University of Mary students are admitted free to Thursday's event. Others may register on-site at the McDowell Activity Center, beginning at 10 a.m. However, advanced online registration is strongly recommended at (http://www.umary.edu/prayerday). The fee for the entire day (including lunch) is $10. You may pay at the registration table on Prayer Day. To learn more, contact Kristi Wanner at (701) 355-8102 or [email protected] A lunch will be provided at noon. It will be followed by workshops at 1 p.m. and a Eucharistic liturgy at 2:15 p.m.
As you will hear from O'Leary, despite being burned on 100 percent of his body and given less than one percent chance to survive, he has beaten those odds through attitude, heart, spirit and faith in God.
O'Leary tells the story of himself lying in the hospital with his eyes swollen shut and unable to talk. He could hear a familiar booming voice that sounded like his hero Jack Buck, the St. Louis Cardinals announcer. But thought it was only a dream when he first heard it.

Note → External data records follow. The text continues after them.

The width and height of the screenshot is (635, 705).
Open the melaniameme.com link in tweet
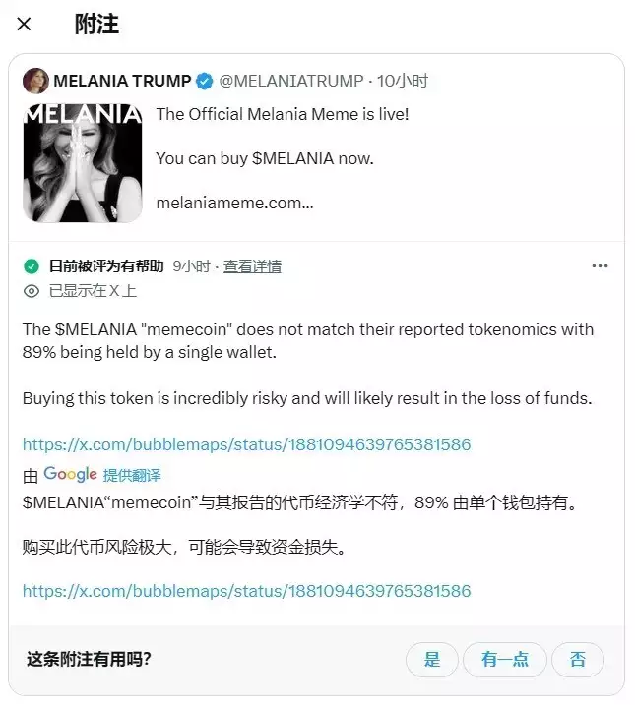pos(234,203)
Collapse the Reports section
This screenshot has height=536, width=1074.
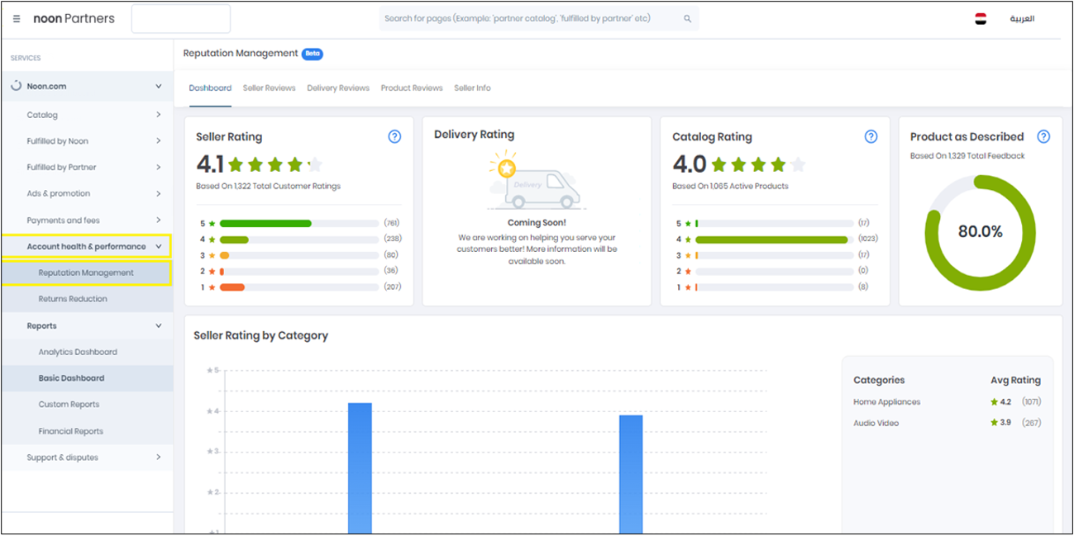pos(158,325)
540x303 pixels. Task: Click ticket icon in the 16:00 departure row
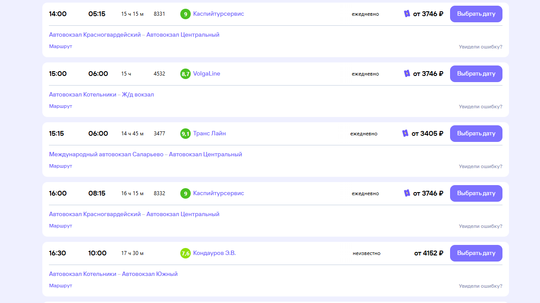click(407, 193)
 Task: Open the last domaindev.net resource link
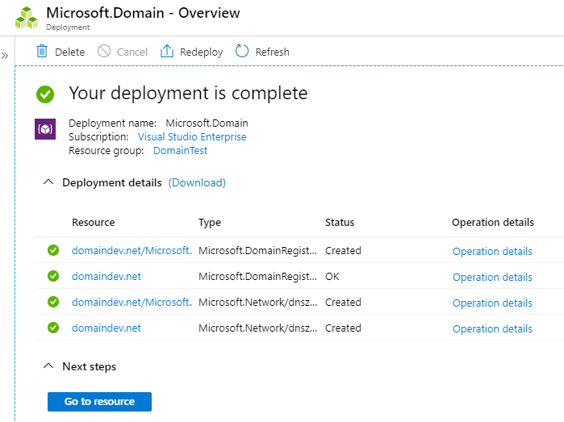pos(107,328)
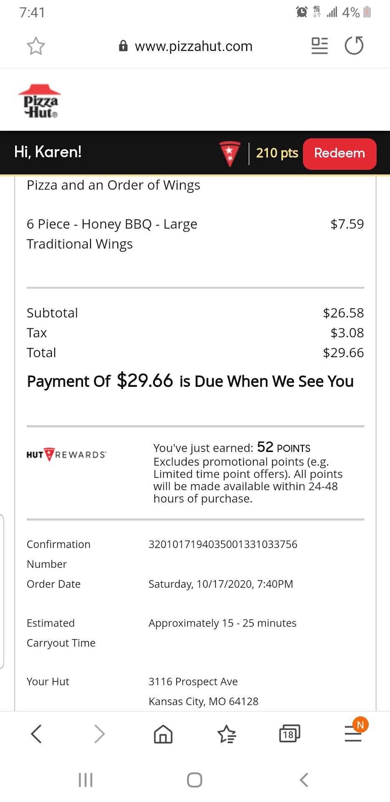Go back using browser back arrow
Image resolution: width=390 pixels, height=802 pixels.
click(37, 734)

"Kid, you've got to hang on," Buck told O'Leary.
Now, O'Leary's not just surviving - but thriving. He overcame seemingly insurmountable challenges to become a college graduate, business owner, hospital chaplain, the ambassador for Big Brothers, Big Sisters, an international speaker, husband, father and he was the first inductee into the Energizer "Keep Going" Hall of Fame in 2006.